| Stated task |
In the material below, replace "Instruction" with "Command" wherever it appears, and leave everything else unchanged.

>> BEGIN Data provided

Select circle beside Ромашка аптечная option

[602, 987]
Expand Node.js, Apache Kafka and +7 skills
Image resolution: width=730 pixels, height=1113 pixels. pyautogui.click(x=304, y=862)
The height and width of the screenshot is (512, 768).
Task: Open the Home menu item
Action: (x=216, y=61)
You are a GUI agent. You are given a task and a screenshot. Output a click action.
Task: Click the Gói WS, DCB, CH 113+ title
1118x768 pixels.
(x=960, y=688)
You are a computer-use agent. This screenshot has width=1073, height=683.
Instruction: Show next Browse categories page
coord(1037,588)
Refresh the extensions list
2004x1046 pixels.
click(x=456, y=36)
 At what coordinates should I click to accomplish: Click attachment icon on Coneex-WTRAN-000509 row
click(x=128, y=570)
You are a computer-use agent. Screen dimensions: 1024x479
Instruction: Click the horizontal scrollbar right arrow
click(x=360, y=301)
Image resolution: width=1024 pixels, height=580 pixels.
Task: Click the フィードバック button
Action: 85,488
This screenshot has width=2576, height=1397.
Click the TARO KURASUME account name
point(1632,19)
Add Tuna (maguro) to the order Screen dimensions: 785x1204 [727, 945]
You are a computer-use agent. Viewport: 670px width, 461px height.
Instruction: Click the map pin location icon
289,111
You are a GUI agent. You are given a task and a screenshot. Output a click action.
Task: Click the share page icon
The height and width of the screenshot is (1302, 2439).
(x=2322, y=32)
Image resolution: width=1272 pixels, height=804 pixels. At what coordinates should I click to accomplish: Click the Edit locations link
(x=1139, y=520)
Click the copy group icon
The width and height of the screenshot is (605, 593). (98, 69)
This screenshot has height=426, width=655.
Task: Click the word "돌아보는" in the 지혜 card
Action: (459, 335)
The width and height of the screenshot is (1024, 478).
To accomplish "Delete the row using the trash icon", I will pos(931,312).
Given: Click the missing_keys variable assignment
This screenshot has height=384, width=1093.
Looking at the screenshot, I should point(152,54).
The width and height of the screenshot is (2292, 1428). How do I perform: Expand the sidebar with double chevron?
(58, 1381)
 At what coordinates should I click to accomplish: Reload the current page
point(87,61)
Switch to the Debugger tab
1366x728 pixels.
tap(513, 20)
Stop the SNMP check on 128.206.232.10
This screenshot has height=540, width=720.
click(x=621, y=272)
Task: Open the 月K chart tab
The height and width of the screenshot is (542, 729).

>> END Data provided

| Response |
Select circle beside Ромашка аптечная option

[602, 987]
Expand Node.js, Apache Kafka and +7 skills
Image resolution: width=730 pixels, height=1113 pixels. pyautogui.click(x=304, y=862)
The height and width of the screenshot is (512, 768).
Task: Open the Home menu item
Action: (x=216, y=61)
You are a GUI agent. You are given a task and a screenshot. Output a click action.
Task: Click the Gói WS, DCB, CH 113+ title
1118x768 pixels.
(x=960, y=688)
You are a computer-use agent. This screenshot has width=1073, height=683.
Command: Show next Browse categories page
coord(1037,588)
Refresh the extensions list
2004x1046 pixels.
click(x=456, y=36)
 At what coordinates should I click to accomplish: Click attachment icon on Coneex-WTRAN-000509 row
click(x=128, y=570)
You are a computer-use agent. Screen dimensions: 1024x479
Command: Click the horizontal scrollbar right arrow
click(x=360, y=301)
Image resolution: width=1024 pixels, height=580 pixels.
Task: Click the フィードバック button
Action: 85,488
This screenshot has width=2576, height=1397.
Click the TARO KURASUME account name
point(1632,19)
Add Tuna (maguro) to the order Screen dimensions: 785x1204 [727, 945]
You are a computer-use agent. Viewport: 670px width, 461px height.
Command: Click the map pin location icon
289,111
You are a GUI agent. You are given a task and a screenshot. Output a click action.
Task: Click the share page icon
The height and width of the screenshot is (1302, 2439).
(x=2322, y=32)
Image resolution: width=1272 pixels, height=804 pixels. At what coordinates should I click to accomplish: Click the Edit locations link
(x=1139, y=520)
Click the copy group icon
The width and height of the screenshot is (605, 593). (98, 69)
This screenshot has height=426, width=655.
Task: Click the word "돌아보는" in the 지혜 card
Action: (459, 335)
The width and height of the screenshot is (1024, 478).
To accomplish "Delete the row using the trash icon", I will pos(931,312).
Given: Click the missing_keys variable assignment
This screenshot has height=384, width=1093.
Looking at the screenshot, I should point(152,54).
The width and height of the screenshot is (2292, 1428). How do I perform: Expand the sidebar with double chevron?
(58, 1381)
 At what coordinates should I click to accomplish: Reload the current page
point(87,61)
Switch to the Debugger tab
1366x728 pixels.
tap(513, 20)
Stop the SNMP check on 128.206.232.10
This screenshot has height=540, width=720.
click(x=621, y=272)
Task: Open the 月K chart tab
The height and width of the screenshot is (542, 729).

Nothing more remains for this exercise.